How much data is enough?

July 03, 2012

There is a war raging in academia and business between those who believe domain-specific knowledge trumps data mining and machine learning techniques and those who evangelize having lots and lots of data and fantastic algorithms as a superior proposition to domain-expertise. Technical papers will continue to be published arguing both aspects, and I doubt many in business are comfortable picking either as an exclusive approach.

What would be interesting, however, is if we could derive a rule of thumb or back of the envelope calculation that represented the trade off between data and domain-knowledge.

What is the question?

Let’s start by asking what is the purpose of data or domain expertise in the business context? Obviously the answer is to reduce entropy.

So given that is the objective, I think we could select an appropriate approach by examining the source of entropy - where entropy is due to having a large number of actors, you’re going to need commensurate data - where that entropy is due to the decisions or actions of small number of actors, domain expertise is the data required.

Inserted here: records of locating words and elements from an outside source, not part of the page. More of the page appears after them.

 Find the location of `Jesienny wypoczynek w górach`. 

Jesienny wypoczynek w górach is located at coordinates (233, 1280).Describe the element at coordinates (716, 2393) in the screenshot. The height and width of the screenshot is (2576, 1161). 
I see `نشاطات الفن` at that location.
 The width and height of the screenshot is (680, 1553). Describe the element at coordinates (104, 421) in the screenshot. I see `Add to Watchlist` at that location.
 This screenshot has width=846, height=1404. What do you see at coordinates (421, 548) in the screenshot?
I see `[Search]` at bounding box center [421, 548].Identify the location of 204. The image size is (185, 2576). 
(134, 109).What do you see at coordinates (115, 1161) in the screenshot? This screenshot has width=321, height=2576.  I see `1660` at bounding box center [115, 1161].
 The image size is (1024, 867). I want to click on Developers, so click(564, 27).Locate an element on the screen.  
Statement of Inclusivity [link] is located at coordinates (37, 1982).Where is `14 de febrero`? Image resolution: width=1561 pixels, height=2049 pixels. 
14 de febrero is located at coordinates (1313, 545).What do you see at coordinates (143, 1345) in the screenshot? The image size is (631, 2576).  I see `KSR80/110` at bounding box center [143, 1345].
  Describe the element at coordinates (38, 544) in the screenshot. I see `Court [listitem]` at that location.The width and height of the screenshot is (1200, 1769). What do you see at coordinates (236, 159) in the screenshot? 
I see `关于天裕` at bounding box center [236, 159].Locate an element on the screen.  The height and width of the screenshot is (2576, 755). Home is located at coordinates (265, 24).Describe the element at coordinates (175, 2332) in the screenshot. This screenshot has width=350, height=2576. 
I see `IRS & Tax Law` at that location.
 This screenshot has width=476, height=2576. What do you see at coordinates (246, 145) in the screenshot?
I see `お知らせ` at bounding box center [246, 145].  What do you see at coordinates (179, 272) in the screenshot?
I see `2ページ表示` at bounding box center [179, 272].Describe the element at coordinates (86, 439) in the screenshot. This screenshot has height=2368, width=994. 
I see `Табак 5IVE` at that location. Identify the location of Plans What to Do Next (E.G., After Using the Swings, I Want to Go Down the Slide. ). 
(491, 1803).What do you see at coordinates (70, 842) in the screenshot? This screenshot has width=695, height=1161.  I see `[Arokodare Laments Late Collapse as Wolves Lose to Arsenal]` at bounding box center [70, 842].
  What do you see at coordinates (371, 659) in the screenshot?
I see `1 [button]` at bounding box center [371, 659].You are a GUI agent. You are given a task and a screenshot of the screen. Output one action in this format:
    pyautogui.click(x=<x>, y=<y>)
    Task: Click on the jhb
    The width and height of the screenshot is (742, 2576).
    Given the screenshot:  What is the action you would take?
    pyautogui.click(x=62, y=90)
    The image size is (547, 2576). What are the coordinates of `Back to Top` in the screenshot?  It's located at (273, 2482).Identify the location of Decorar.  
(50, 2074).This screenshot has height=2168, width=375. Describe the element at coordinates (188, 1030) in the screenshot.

That is not to say domain knowledge is not required in the former case - but it would be a different type of domain knowledge - for example you’d want domain knowledge on how to adequately capture, on a large scale, the characteristics required to address the challenge. In the latter case however, you’d want deeper domain knowledge to understand the likely decisions of the smaller group (where by definition each actor has more influence and needs to be understood at a deeper level).